Assignment: Counting every line in the records below that holds "beside", give the total and add nothing.

Records supplied:
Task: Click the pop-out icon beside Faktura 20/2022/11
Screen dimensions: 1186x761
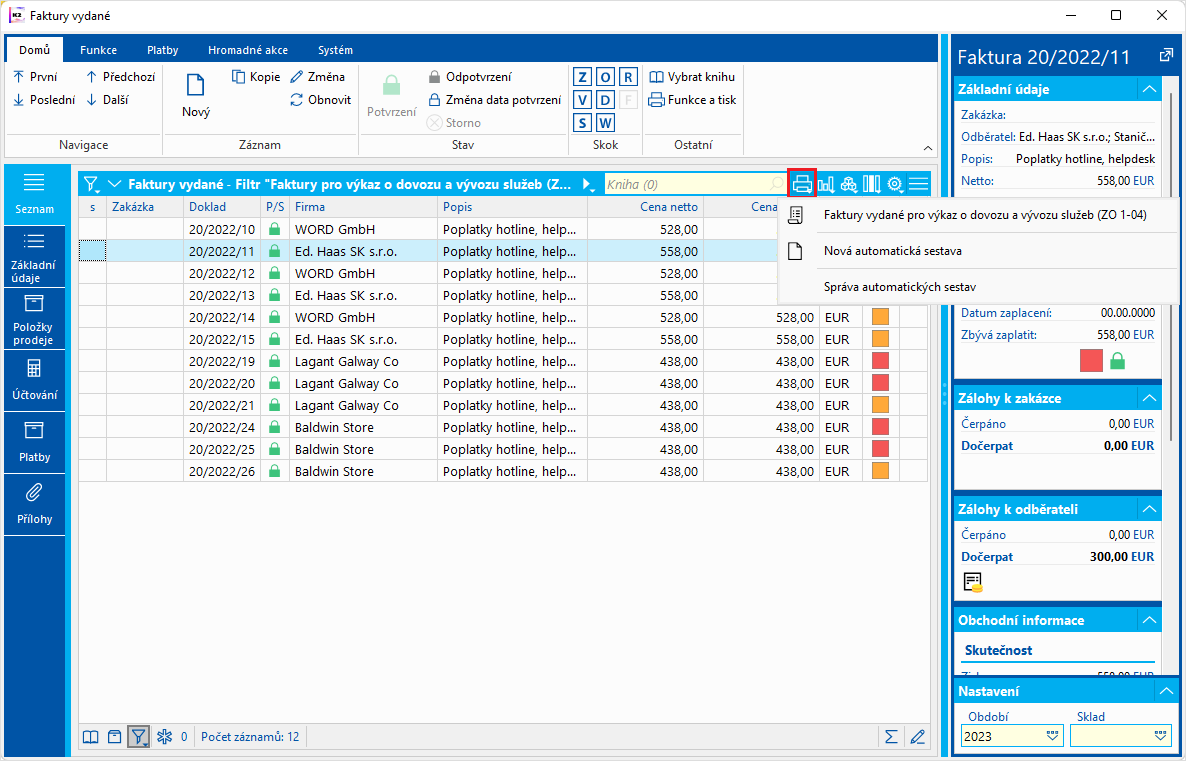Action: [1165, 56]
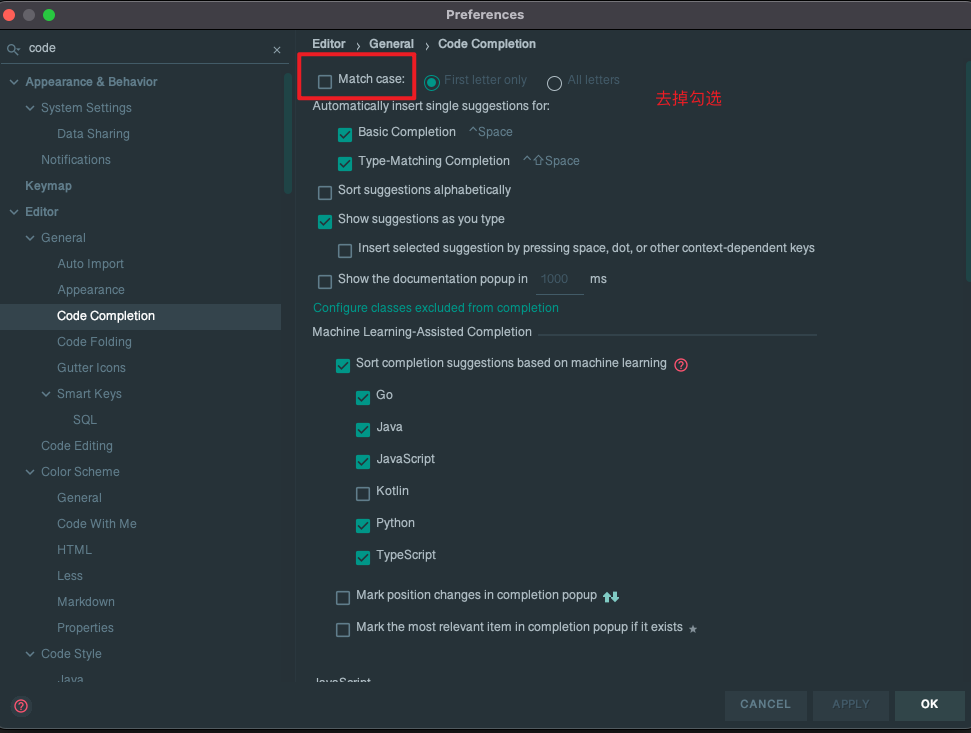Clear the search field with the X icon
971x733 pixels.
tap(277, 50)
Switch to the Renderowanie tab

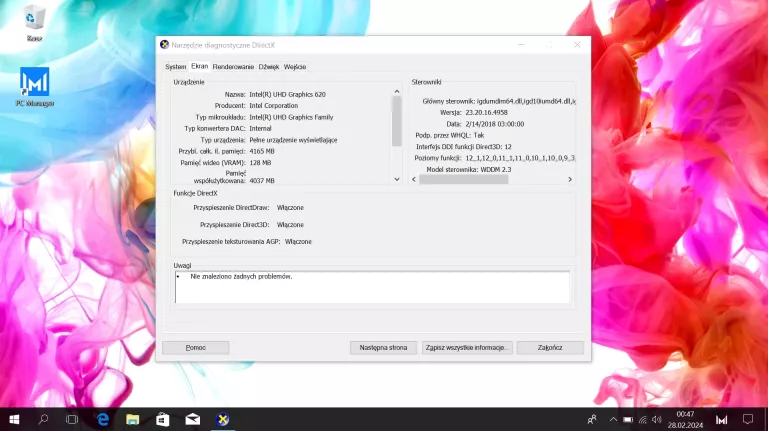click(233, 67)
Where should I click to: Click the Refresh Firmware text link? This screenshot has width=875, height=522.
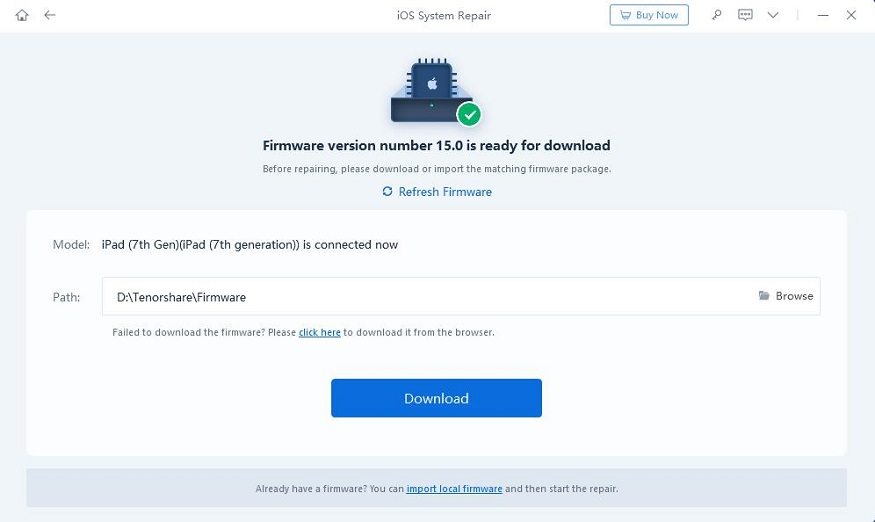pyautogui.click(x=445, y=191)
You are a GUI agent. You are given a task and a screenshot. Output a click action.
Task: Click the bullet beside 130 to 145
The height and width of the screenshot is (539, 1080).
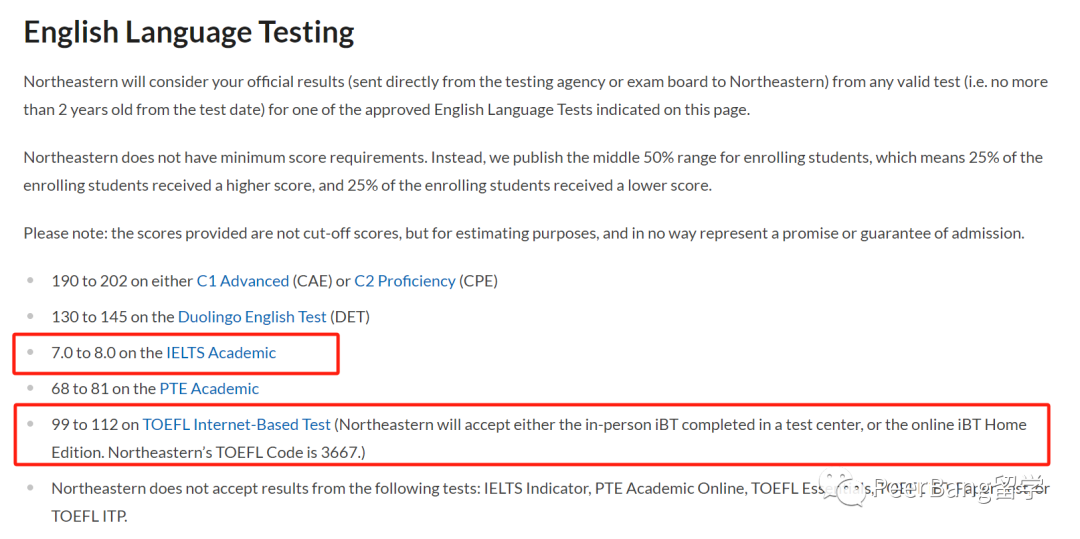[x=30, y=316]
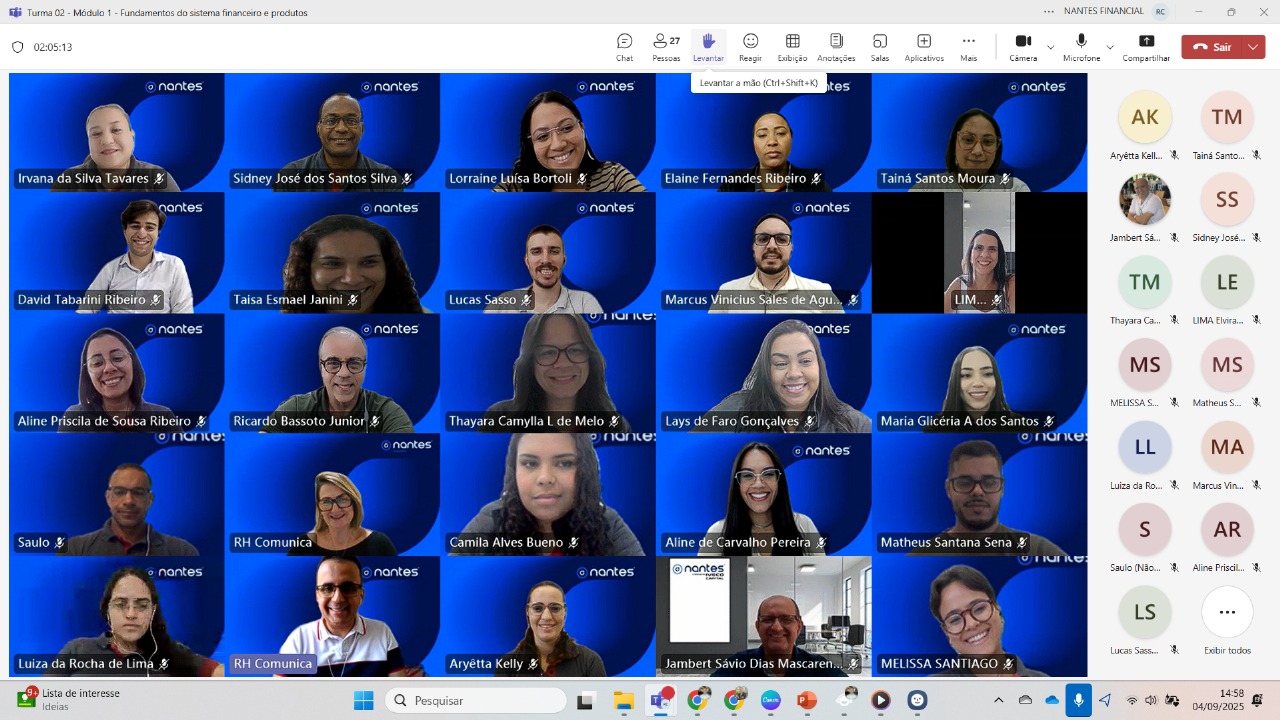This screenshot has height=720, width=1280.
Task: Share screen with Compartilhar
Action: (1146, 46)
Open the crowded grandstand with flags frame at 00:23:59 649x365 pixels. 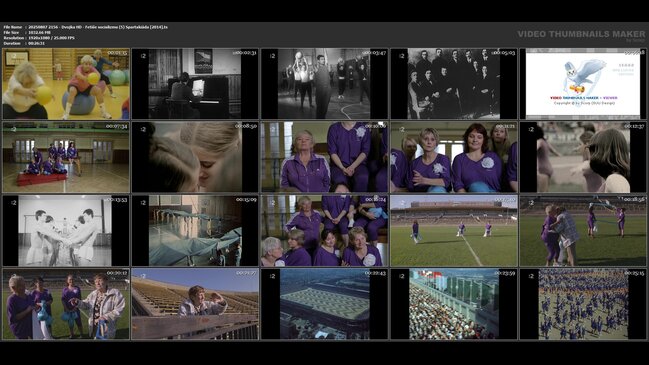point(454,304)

Expected answer: 2